Jesus, as Paul says elsewhere, is the second Adam, the first born of the new creation. Thus, the first Adam, the one created from the dust of the ground, is a type of Christ. Again, we learn such from the apostle. “Just as sin came into the world through one man, and death through sin, and so death spread to all men because all sinned— for sin indeed was in the world before the law was given, but sin is not counted where there is no law. Yet death reigned from Adam to Moses, even over those whose sinning was not like the transgression of Adam, who was a type of THE ONE who was to come.” And again, Paul says, “The first man Adam became a living being”; the last Adam became a life-giving spirit. The first man was from the earth, a man of dust; the second man is from heaven. As was the man of dust, so also are those who are of the dust, and as is the man of heaven, so also are those who are of heaven. Just as we have borne the image of the man of dust, we shall also bear the image of the man of heaven.”
Jesus is the second Adam, the firstborn of all creation. The early church saw the day of Jesus’ resurrection from the dead as the eighth day of creation, the new day, if you will, of creation. What was destroyed in the fall of Adam is created anew in the birth, the life, death and resurrection of Jesus. There is a beautiful baptismal tradition in the church that highlights this eighth day theology. Infant baptisms, like circumcisions, took place on the eighth day to signify the child’s new birth in Christ. To further emphasize the imagery of the eighth day as the day of the New Creation, the baptismal fount is traditionally eight sided.
Jesus was born to die, but in His death and resurrection the new creation is ushered in. The One who was both with God and who was God became flesh. And “we have beheld His glory, the glory as of the only-begotten of the Father, full of grace and truth.”
At Christmastime, as through the rest of the year, our sins sometimes drag us down. We reflect on who and what we are and we aren’t quite sure how God could look at us with a smiling face and with loving and open arms. At such times, the first thing to know is that God sees you through the perfect and holy life of His Son. In Holy Baptism you died with Christ and you were raised up again with Him, which is to say, Jesus’ life became your life and your life became His life.
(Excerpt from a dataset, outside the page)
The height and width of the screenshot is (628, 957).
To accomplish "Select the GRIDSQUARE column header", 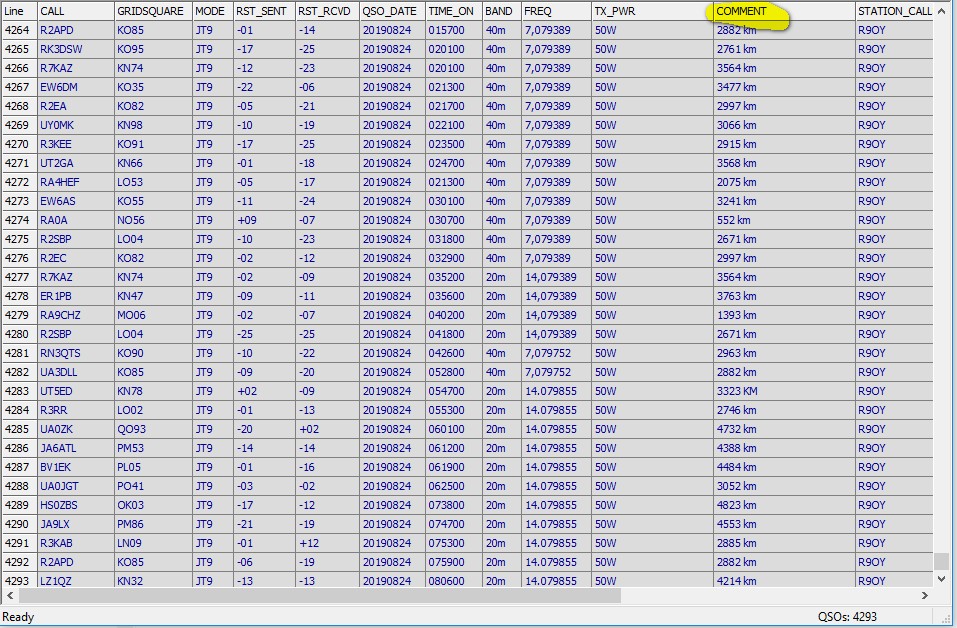I will 152,11.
But, you are also, as the Scriptures say, a new creation, having been born anew in Christ Jesus. Thus, God delights in you. Indeed, “you are a chosen race, a royal priesthood, a holy nation, a people for (God’s) own possession, that you may proclaim the excellencies of him who called you out of darkness into his marvelous light. Once you were not a people, but now you are God’s people; once you had not received mercy, but now you have received mercy.”
“In the beginning was the Word and the Word was with God and the Word was God.” With those words, John sets in motion the overture to the greatest opera of all time, the New Creation ushered in by the birth, the life, death and resurrection of Jesus Christ. “And the Word became flesh and dwelt among us, and we have seen his glory, glory as of the only Son from the Father, full of grace and truth. (John bore witness about him, and cried out, “This was he of whom I said, ‘He who comes after me ranks before me, because he was before me.’”) For from his fullness we have all received, grace upon grace.” In Jesus’ name. Amen.
The peace of God that passes all understanding keep your hearts and minds in Christ Jesus unto life everlasting. Amen.